Penempatan Kantor BPK Sulbar dalam Bayang-Bayang Krisis Ekologi dan Urgensi Pembentukan Disbud Sulbar
(bagian 2 dari 10 tulisan)

Ekologi Budaya dan Epistemologi Lokal
Untuk memahami persoalan kebudayaan di Sulawesi Barat, pendekatan yang semata-mata administratif atau sektoral jelas tidak memadai. Kebudayaan harus dipahami sebagai sistem relasional yang menyatukan manusia, alam, pengetahuan, dan struktur sosial. Di sinilah konsep ekologi budaya menjadi relevan.
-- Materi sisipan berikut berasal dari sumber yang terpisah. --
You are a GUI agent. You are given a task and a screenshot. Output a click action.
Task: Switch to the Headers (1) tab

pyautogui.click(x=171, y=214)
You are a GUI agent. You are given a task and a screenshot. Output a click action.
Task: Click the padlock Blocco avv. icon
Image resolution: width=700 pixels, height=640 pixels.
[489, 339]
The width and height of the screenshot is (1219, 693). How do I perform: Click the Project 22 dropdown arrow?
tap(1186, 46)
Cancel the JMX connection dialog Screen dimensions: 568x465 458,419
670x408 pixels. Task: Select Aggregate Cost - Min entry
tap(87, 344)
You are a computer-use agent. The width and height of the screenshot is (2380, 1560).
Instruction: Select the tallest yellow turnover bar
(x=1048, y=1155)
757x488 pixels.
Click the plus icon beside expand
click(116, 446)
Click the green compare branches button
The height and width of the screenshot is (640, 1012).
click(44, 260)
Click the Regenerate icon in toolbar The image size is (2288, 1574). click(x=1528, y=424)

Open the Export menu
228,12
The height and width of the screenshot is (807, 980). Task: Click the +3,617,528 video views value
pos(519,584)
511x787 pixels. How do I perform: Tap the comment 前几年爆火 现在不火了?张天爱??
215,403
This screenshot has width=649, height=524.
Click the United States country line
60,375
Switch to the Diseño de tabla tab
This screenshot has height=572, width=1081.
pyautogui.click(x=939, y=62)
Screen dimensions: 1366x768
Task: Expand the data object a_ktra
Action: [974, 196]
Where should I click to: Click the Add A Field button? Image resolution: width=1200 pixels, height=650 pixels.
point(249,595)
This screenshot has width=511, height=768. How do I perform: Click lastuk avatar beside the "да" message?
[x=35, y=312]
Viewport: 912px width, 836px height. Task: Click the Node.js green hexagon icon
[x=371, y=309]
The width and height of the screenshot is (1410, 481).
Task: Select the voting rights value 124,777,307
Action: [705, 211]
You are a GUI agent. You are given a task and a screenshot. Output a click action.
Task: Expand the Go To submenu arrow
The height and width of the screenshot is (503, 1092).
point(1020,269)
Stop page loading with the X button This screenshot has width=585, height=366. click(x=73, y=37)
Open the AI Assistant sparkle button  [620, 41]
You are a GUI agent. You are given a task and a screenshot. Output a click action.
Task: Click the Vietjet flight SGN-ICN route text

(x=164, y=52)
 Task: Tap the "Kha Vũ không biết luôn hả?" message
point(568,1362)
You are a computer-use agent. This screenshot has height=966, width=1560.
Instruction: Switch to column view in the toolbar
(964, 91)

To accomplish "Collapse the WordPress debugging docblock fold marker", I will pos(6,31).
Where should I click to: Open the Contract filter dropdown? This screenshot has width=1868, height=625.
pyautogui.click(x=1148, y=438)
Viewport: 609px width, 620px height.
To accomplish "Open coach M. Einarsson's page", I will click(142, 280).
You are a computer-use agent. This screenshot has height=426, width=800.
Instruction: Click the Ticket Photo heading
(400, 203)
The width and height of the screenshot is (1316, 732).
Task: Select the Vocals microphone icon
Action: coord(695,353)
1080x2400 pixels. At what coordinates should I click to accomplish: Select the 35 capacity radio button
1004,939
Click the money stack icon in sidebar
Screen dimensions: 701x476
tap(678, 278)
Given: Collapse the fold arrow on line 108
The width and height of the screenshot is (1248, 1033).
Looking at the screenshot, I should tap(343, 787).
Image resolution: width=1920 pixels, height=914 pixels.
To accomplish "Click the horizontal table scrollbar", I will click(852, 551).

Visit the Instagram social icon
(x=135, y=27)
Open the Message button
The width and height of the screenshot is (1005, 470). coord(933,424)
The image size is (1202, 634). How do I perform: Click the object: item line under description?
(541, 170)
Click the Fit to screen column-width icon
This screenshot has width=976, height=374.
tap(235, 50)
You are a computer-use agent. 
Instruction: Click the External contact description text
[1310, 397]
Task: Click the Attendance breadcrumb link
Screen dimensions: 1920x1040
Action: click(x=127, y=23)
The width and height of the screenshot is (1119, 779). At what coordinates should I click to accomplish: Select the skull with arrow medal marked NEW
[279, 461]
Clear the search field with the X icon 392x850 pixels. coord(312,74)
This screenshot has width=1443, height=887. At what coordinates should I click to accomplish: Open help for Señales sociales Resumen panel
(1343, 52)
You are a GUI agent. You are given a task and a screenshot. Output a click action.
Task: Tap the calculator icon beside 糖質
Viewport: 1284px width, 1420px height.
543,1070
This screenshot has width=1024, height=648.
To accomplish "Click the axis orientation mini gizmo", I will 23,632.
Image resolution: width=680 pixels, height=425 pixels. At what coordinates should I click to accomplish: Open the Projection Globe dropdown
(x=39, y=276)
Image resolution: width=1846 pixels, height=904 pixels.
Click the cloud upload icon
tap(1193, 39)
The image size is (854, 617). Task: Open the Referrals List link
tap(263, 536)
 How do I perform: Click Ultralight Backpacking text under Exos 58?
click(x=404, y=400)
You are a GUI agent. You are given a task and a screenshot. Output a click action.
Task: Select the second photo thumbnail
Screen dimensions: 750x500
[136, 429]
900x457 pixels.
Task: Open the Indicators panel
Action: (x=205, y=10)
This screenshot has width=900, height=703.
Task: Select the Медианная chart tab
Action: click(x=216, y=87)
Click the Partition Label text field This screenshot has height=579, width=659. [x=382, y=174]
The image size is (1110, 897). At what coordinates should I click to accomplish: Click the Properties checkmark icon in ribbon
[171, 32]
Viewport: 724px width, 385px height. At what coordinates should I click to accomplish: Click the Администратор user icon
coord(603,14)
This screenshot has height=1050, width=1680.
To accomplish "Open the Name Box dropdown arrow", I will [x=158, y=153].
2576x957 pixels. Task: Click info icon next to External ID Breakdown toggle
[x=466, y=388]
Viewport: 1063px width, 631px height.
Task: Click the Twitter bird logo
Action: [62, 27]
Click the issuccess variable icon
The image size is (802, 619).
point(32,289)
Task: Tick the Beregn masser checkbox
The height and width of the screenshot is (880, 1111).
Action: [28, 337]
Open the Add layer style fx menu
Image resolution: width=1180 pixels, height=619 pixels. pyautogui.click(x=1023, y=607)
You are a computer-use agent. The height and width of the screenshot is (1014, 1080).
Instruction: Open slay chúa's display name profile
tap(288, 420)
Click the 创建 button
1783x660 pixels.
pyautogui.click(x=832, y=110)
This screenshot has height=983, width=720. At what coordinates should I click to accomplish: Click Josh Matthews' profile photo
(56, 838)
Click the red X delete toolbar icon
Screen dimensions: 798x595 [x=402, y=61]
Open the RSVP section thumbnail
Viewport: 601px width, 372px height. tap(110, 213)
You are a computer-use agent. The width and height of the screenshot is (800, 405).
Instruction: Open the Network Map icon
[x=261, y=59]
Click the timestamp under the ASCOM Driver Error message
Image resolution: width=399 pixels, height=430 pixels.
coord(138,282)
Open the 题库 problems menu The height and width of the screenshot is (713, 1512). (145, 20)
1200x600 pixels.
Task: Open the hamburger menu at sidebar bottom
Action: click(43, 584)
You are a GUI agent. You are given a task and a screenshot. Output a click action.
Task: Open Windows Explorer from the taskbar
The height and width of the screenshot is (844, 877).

Ekologi budaya memandang kebudayaan sebagai hasil interaksi jangka panjang antara masyarakat dan lingkungannya. Hutan, sungai, laut, dan gunung bukan sekadar latar geografis, melainkan bagian integral dari sistem makna, ritual, dan pengetahuan lokal. Ketika lingkungan rusak, kebudayaan tidak hanya “terganggu”, tetapi kehilangan fondasi ontologisnya.
Sulawesi Barat hari ini semakin ramai lalu lalang para broker dan komprador yang bernafsu melumat ruang hidup yang mengandung nilai-nilai sejarah, adat, dan identitas kebudayaan kita demi kalkulasi ekonomi brutal. Situasi tersebut tidak hanya memperlihatkan perebutan ruang hidup secara material, tetapi juga menyingkap konflik yang lebih mendasar, yakni pertarungan cara mengetahui dan cara memaknai wilayah.
Ketika ruang hidup dipandang semata sebagai komoditas dan sumber ekstraksi, maka nilai-nilai historis, adat, dan pengetahuan lokal yang selama ini mengatur relasi manusia dengan alam kehilangan legitimasi.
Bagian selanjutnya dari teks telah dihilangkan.